Родился этот вечный заключенный в древности, много за правду страдал, наконец попал он на Русь, когда ее татары покоряли. Стал он татар за бесчинства укорять, они его заковали лет на сто. А он все не умирает. Дожил до Ивана Грозного, стал ему правду говорить про тяжелое положение народа – и остальные годы правления этого царя тоже в темнице провел. И что странно: казни его не берут, голод не берет, пытки не домучивают. Такое ему от Бога задание: ходить по истории человечества, правду говорить. И сидеть за это. Долго ли, коротко ли, дожил этот старик по тюрьмам до двадцатого века. Тут его и выпустили по амнистии 1905 года и дали титул графа. Купил он себе большой дом в лесу, достроил, стал правду проповедовать и деньги большевикам на революцию ссужать. За что его и посадили вскорости. В семнадцатом году революция произошла, старика сразу же освободили, а потом вскоре и обратно посадили. В подвале того же дома, откуда он большевикам деньги на революцию ссужал. Вот и сидит. Ему теперь автоматически срок продлевают, да забыли, что он здесь. И жалко ему, что из-за этой забывчивости он не одну уж амнистию пропустил. Вот и попросил он Гаузе в конце своей исповеди:
– Как выйдешь наверх, скажи, что мне уж давно выходить пора. Наверно, несправедливости на свете не осталось, и помирать мне можно. А если осталась, то мне перерыв нужен для свободного обличения.

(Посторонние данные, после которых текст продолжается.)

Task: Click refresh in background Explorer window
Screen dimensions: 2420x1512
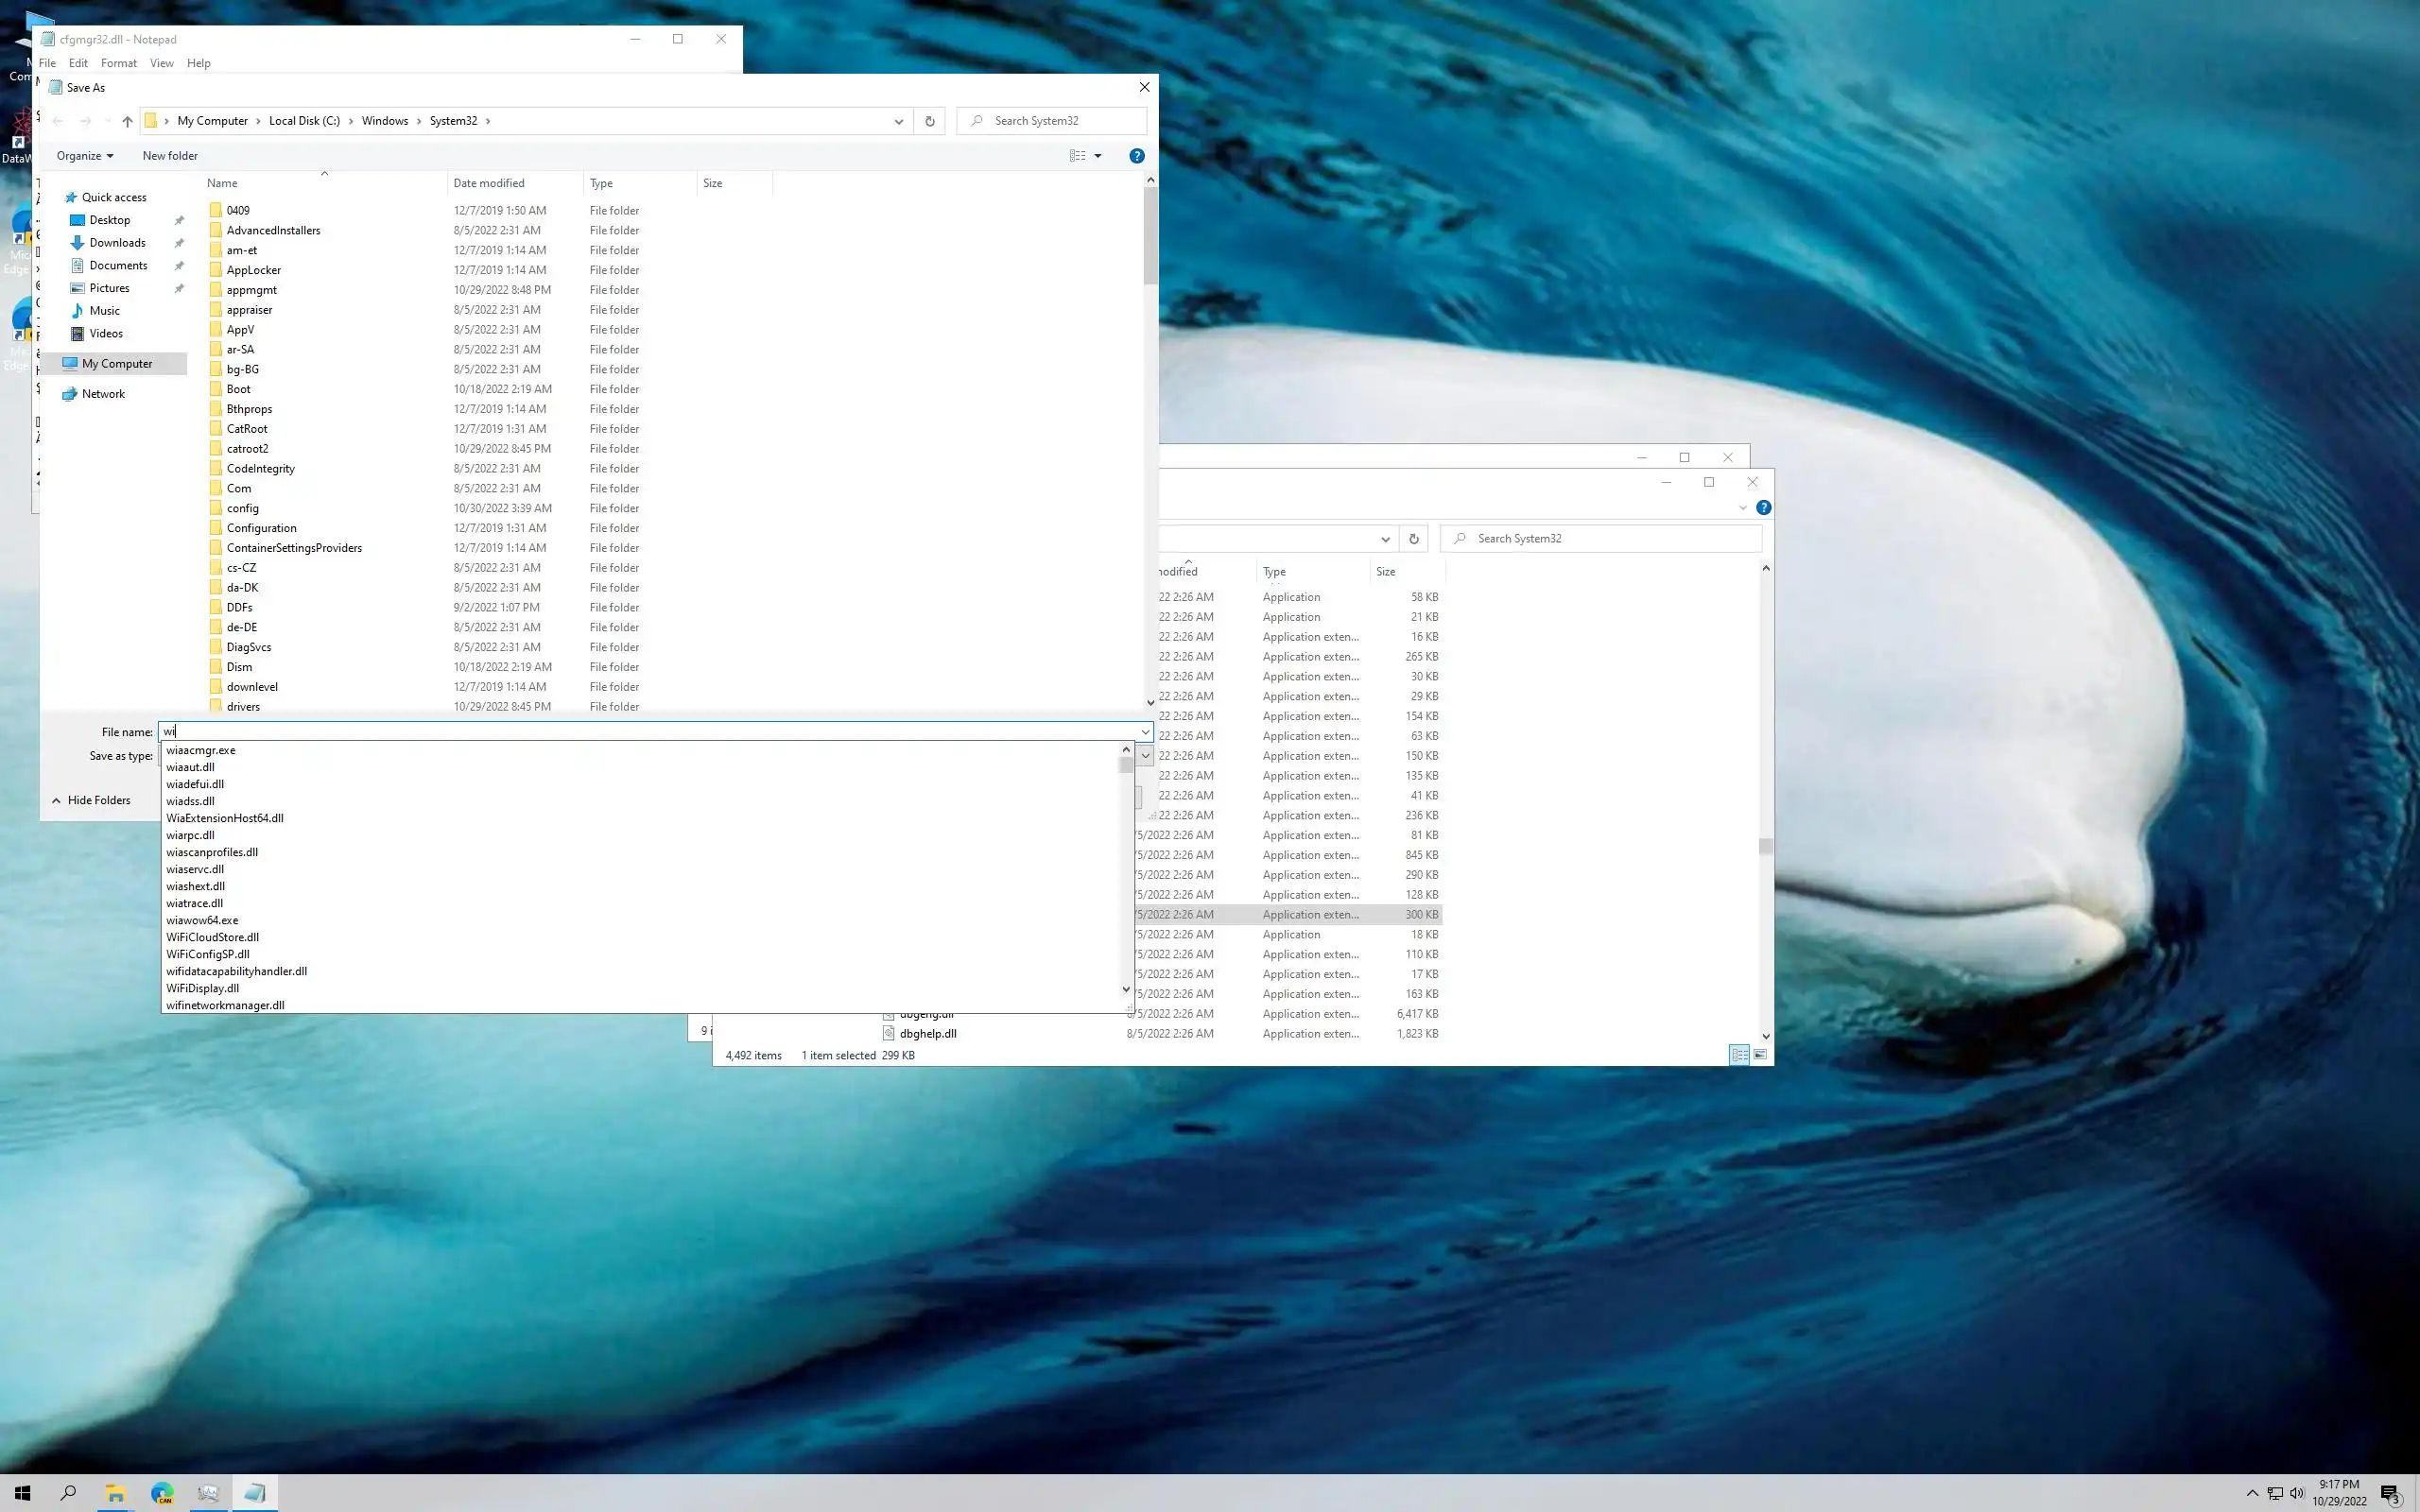Action: [1413, 539]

– Вот сам выберусь, – Гаузе сказал, – тут же и тебе помогу. Только сложность одна…
– Какая же?
– Не сажают у нас теперь за критику. В худшем случае высылают из пределов нашей страны.
– Ну, это еще не страшно, – сказал старик. – Я в другую страну пойду. Может, найду, где режим кровавый.
– В Чили, – подсказал Петр Гаузе. – Там такие люди нужны.
На том и договорились.
Прикрыл за собой Гаузе дверь, пошел дальше по подвалам, все старался путь обратно к древнему правдолюбцу запомнить. Только забыл вскоре. Совсем заблудился, как в лесу, слава богу, привидение Сталина встретилось.
– Я, – говорит Сталин, – тебя поджидаю. Хочу с тобой еще побеседовать. И еще один товарищ с такой же целью тебя ждет.
И пошел Гаузе вслед за привидением Сталина, тот впереди, как слабый источник света.